+++ DOCUMENT SEGMENT

Introduction

As I write and present about Python and its future, I regularly draw a distinction between Python the language and the Python interpreter. I believe that distinction is really important, but I’ve generally glossed over it because it’s never been the main topic. I’ve now officially gotten enough questions asking “What is the Python interpreter?” that I’m making it the main topic. If you’ve asked that question yourself, this article is for you.

I’ll cover what interpreters and interpreted languages are (with a focus on Python), how they compare to compiled languages, and why you should care. And, if you make it all the way to the end, I’ll talk about some of the things that are special about Python and how it blurs those lines.

The TL;DR

Computers don’t directly understand the programming languages we use (or spoken languages for that matter), so they need a translator. Some programs are translated when they’re created and shipped in this computer-readable form. Others are translated when you run them.

Python is an interpreted language. This means it uses an interpreter to convert your code to machine code (instructions the computer understands) while the program is running. This is different from compiled languages like C++ or Rust, which use a compiler to translate your code to machine code at development time (before you distribute the program).

++++++
+++ INFORMATION GIVEN

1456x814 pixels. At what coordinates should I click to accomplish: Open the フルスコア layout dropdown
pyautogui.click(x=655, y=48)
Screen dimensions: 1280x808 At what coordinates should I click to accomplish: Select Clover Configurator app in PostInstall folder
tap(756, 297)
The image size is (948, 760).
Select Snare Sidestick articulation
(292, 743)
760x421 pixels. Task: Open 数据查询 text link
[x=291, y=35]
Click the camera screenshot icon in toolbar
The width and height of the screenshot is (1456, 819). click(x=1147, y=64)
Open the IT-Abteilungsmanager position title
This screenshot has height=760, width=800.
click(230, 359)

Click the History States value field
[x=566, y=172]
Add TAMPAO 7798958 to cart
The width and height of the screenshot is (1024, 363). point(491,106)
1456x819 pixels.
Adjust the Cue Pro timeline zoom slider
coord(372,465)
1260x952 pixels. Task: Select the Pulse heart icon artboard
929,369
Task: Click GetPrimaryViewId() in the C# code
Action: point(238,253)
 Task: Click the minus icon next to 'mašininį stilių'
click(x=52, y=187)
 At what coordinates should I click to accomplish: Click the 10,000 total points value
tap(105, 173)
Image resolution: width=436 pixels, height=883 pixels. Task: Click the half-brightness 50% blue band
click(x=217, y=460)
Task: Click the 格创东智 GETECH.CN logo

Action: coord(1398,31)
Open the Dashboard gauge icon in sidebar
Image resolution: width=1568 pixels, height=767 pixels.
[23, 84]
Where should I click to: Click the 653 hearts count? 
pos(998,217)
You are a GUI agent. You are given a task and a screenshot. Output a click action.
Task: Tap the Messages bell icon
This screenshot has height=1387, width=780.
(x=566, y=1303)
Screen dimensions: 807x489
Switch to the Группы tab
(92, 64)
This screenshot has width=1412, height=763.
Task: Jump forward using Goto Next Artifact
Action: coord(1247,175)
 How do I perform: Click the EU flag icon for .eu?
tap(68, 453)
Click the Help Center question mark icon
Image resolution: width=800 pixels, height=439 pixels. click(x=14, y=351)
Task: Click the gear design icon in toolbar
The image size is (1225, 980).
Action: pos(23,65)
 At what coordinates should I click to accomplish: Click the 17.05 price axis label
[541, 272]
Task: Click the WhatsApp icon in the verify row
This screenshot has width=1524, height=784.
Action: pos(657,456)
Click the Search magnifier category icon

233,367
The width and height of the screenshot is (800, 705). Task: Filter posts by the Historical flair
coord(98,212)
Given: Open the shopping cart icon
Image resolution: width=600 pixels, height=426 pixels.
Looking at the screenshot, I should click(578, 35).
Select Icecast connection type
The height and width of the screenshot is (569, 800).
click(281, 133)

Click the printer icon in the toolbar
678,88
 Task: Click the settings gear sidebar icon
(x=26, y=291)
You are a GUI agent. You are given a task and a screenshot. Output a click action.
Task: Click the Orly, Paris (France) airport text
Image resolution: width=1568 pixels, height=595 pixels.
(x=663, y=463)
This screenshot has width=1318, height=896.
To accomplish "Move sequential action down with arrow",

++++++

**REQUIREMENTS:**
A) Please reproduce the passage of the article on the Python interpreter starting with "I’ll cover what" and going on through "you run them.".
B) Summarize the article on the Python interpreter in two sentences.

**EXPECTED RESULTS:**
A)
I’ll cover what interpreters and interpreted languages are (with a focus on Python), how they compare to compiled languages, and why you should care. And, if you make it all the way to the end, I’ll talk about some of the things that are special about Python and how it blurs those lines.

The TL;DR

Computers don’t directly understand the programming languages we use (or spoken languages for that matter), so they need a translator. Some programs are translated when they’re created and shipped in this computer-readable form. Others are translated when you run them.

B) Computers don't directly understand the programming languages we use, so code has to be translated into machine code, either when a program is created or when it is run. Python is an interpreted language that converts code to machine code while the program runs, unlike compiled languages such as C++ or Rust, which translate code at development time before the program is distributed.